[Stored records]
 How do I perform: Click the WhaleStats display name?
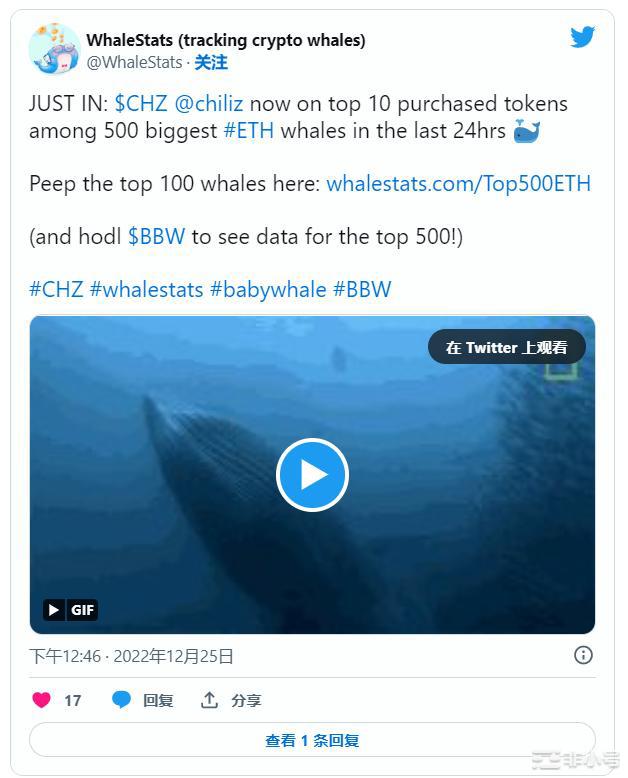click(226, 40)
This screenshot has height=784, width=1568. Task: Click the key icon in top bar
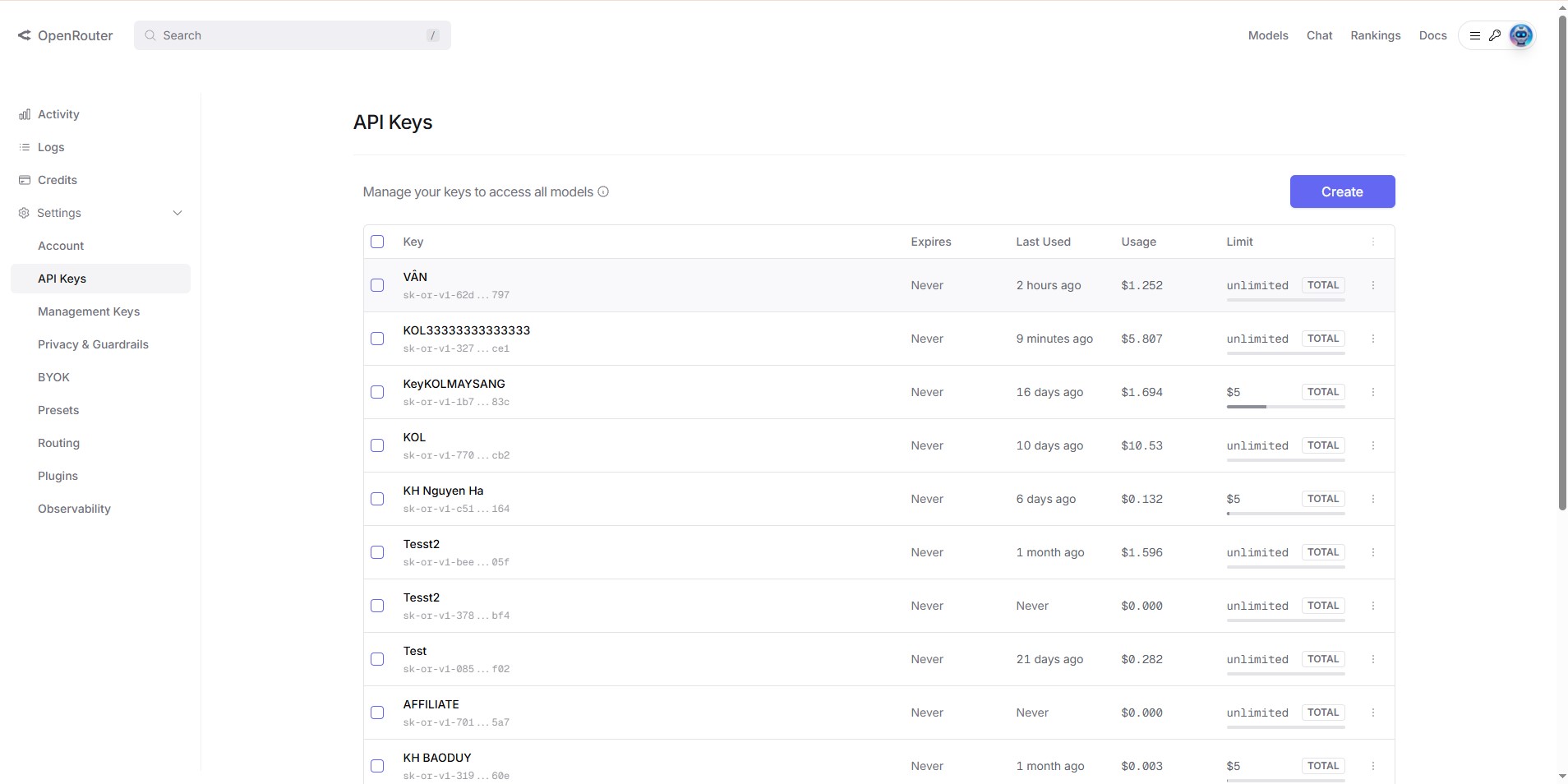(1495, 35)
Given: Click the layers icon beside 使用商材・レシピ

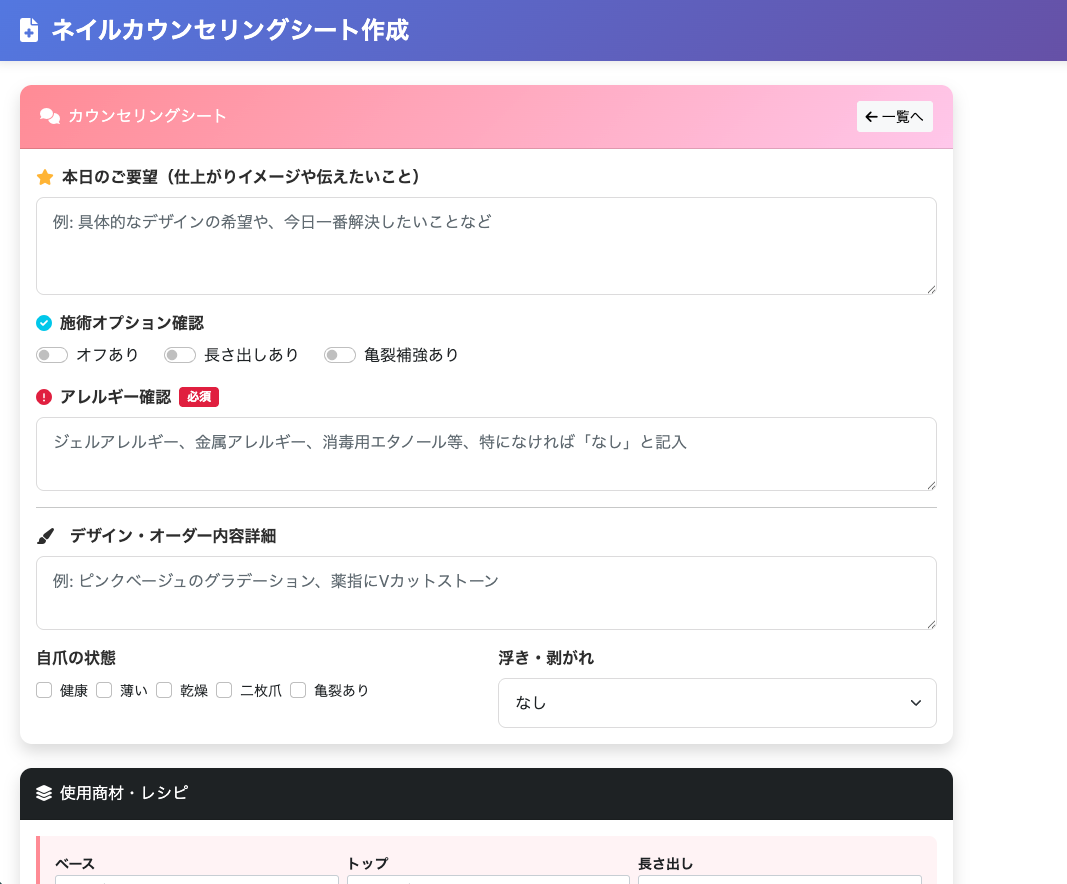Looking at the screenshot, I should pyautogui.click(x=43, y=793).
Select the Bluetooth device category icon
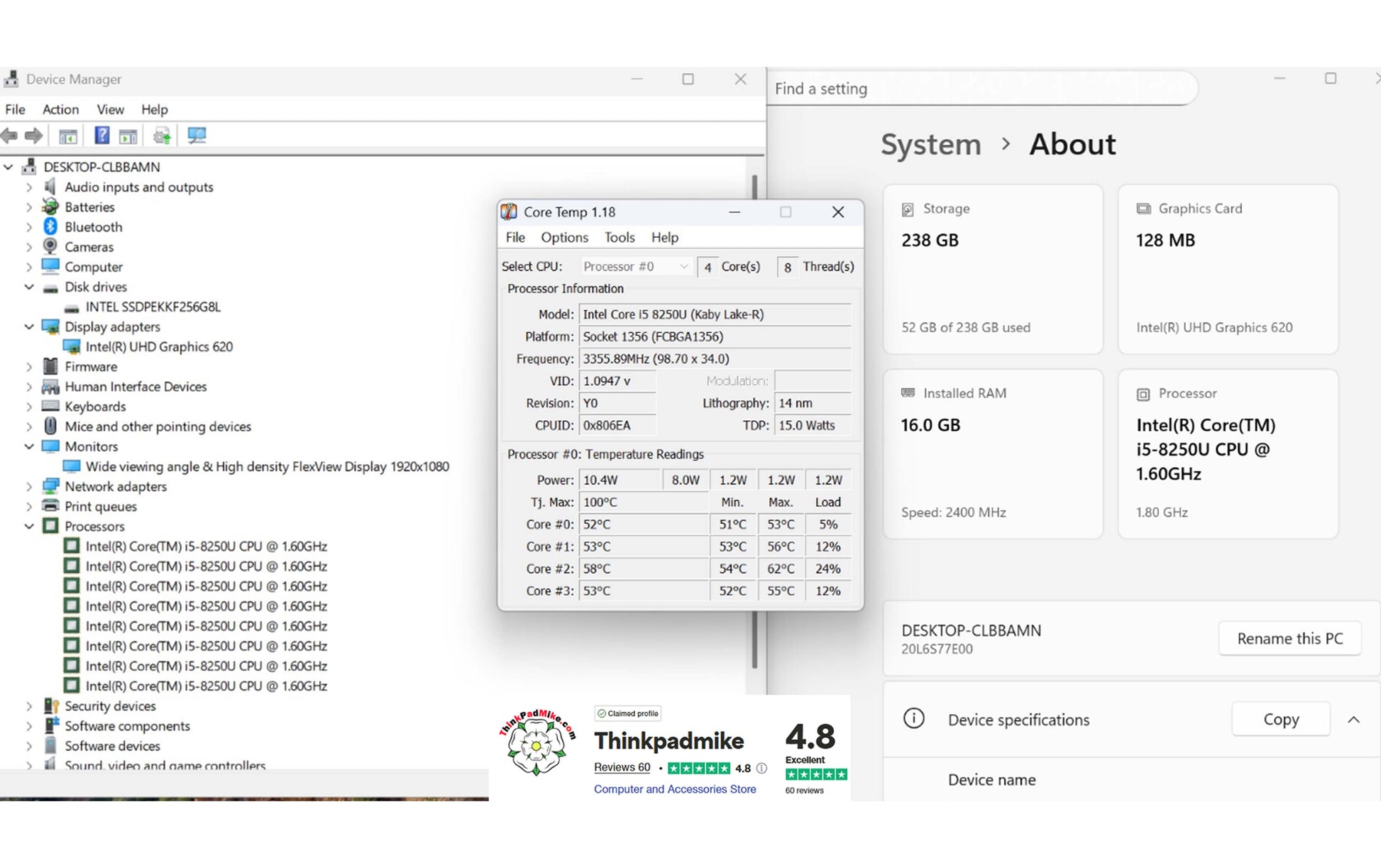Viewport: 1381px width, 868px height. click(x=50, y=226)
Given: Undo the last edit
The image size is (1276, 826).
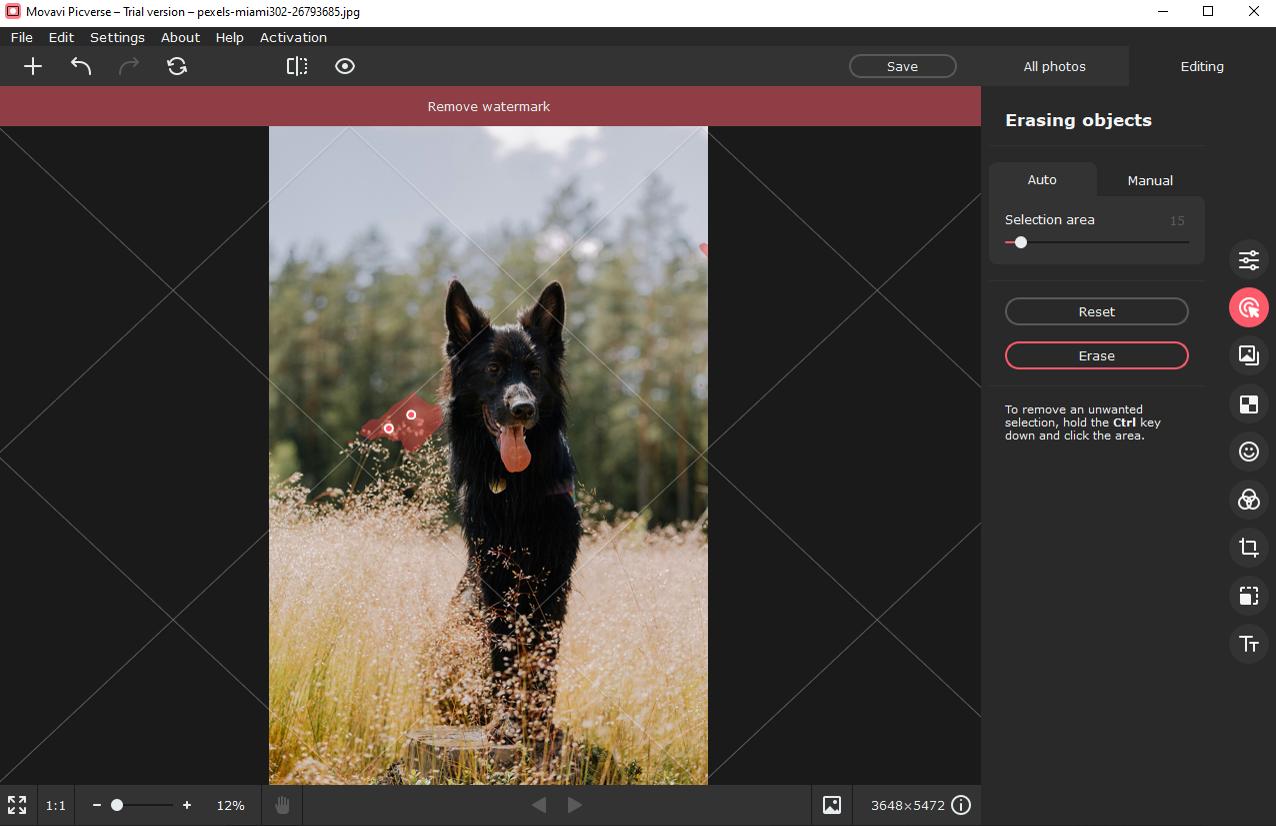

** Your goal **
Emit an exact copy of the lines from the line bearing "Select the Bluetooth device category icon" through the last line above, inclusive, and leave the images out.

** Task response **
Select the Bluetooth device category icon
Viewport: 1381px width, 868px height. click(x=50, y=226)
Given: Undo the last edit
The image size is (1276, 826).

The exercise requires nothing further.